С половины восьмидесятых годов жизнь Гончарова пошла заметно на убыль, в особенности после того, как он ослеп на один глаз вследствие кровоизлияния, причинившего ему тяжкие до слёз страдания. Он побледнел и похудел, почерк его стал хотя и крупнее, но неразборчивее, и он по целым неделям не выходил из своей малоуютной и темноватой квартиры на Моховой, в которой прожил тридцать лет. На летнее время далёкий и любимый Дуббельн сменился более близкой Усть-Наровой, а затем и Петергофом: угасающего автора «Фрегата «Паллады» продолжало тянуть к морю. Но с тех пор, как смерть, очевидно, уже недалёкая, простёрла над ним своё чёрное крыло и своим дыханием помрачила его зрение и затем ослабила его слух, он просветлел духом и проникся ко всем примирением и прощением, словно не желая унести в недалёкий гроб свой какие-либо тяжёлые чувства.

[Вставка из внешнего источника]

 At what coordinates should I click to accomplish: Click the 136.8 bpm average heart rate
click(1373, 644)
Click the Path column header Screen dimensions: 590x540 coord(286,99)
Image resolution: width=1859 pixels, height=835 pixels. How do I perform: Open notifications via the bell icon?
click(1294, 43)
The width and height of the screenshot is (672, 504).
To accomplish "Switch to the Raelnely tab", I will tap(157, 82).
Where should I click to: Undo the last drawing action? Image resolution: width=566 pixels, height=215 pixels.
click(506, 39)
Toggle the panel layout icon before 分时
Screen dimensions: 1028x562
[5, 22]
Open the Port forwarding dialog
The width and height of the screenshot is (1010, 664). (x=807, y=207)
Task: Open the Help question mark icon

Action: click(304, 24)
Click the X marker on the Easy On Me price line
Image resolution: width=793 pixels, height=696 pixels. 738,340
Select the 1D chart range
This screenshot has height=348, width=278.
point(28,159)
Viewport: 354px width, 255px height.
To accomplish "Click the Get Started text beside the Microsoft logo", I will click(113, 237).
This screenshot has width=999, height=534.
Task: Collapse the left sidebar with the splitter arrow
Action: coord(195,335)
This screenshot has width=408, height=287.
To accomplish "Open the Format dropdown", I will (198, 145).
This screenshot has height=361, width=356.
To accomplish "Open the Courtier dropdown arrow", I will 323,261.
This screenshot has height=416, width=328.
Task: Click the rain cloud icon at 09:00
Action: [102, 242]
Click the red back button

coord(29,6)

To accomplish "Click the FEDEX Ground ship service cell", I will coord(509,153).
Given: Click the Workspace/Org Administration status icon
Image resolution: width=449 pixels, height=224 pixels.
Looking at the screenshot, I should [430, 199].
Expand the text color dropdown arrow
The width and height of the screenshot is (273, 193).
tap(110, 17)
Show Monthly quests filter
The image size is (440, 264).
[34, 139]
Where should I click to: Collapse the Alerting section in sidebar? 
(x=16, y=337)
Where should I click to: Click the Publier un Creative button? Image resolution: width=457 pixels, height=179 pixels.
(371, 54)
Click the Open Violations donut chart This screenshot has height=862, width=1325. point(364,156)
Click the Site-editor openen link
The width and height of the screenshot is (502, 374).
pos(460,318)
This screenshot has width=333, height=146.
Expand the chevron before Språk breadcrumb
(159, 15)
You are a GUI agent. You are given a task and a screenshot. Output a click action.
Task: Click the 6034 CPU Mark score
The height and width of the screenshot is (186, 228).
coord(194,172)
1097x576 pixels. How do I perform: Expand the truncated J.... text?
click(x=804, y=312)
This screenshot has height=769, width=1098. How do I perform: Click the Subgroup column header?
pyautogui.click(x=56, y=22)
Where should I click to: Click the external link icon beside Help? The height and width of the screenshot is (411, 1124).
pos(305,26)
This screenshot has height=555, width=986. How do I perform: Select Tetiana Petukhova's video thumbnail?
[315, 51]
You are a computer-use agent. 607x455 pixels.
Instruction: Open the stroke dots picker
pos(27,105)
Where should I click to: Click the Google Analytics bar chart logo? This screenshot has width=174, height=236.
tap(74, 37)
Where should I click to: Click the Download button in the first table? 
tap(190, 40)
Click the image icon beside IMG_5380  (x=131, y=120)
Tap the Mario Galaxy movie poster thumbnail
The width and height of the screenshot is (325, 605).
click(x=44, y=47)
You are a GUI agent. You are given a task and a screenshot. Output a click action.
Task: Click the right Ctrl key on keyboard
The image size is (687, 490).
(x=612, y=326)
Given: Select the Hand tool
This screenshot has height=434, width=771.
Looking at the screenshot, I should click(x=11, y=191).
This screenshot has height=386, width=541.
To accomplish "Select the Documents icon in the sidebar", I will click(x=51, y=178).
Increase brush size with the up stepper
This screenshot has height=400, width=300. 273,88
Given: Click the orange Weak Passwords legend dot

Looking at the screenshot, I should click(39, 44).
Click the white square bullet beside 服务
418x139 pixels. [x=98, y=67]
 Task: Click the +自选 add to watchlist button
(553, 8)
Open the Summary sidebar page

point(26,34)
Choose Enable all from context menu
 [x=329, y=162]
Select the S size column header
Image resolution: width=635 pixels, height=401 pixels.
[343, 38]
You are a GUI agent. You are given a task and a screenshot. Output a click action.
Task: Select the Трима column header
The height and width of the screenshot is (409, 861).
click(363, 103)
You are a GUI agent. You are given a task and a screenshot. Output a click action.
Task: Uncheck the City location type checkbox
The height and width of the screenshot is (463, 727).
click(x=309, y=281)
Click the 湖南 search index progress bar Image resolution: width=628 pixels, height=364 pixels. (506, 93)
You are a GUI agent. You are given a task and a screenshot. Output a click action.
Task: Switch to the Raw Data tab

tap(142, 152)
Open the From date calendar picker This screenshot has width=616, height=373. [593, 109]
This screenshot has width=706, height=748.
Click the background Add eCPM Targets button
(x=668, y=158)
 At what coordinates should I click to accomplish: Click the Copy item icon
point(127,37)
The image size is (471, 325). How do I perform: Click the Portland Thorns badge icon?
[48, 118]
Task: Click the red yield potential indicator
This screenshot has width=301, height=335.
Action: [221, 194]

Он стал трогателен в своём несчастии и, выражаясь словами его любимого поэта, «прост и добр душой незлобной». В этом уединений, принимая только немногих близких знакомых, весь отдавшись заботам о будущем приголубленной им семьи, он ждал кончины со спокойствием усталого от жизни и верующего человека. «Я с умилением смотрю, – писал он мне в 1887 году, – на тех сокрушённых духом и раздавленных жизнью старичков и старушек, которые, гнездясь по стенке в церквах или в своих каморках перед лампадкой, тихо и безропотно несут свое иго – и видят в жизни и над жизнью высоко только крест и евангелие, одному этому верят и на одно надеются… «Это глупые, блаженные», – говорят мудрецы-мыслители. Нет… – это те, которым открыто то, что скрыто от умных и разумных». В 1889 году с ним произошёл лёгкий удар, от которого, однако, он оправлялся с трудом, а в ночь на 15 сентября 1891 г. он тихо угас, не перенеся воспаления лёгких. Глубокая вера в иную жизнь сопровождала его до конца. Я посетил его за два дня до смерти, и, при выражении мною надежды, что он ещё поправится, он посмотрел на меня уцелевшим глазом, в котором ещё мерцала и вспыхивала жизнь, и сказал твёрдым голосом: «Нет! Я умру! Сегодня ночью я видел Христа, и он меня простил»…

На новом кладбище Александро-Невской лавры течёт речка, один из берегов которой круто подымается вверх. Когда почил Иван Александрович Гончаров, когда с ним произошла всем нам неизбежная обыкновенная история, его друзья – Стасюлевич и я – выбрали место на краю этого крутого берега, и там покоится теперь автор Обломова… на краю обрыва… Но сегодня наша мысль переносится от этой могилы к колыбели Гончарова, и мы благодарим судьбу, зажёгшую на небе русского слова и русской мысли светоч его великого дарования.

Кони А. Ф. Воспоминания о писателях. М.: «Правда», 1989.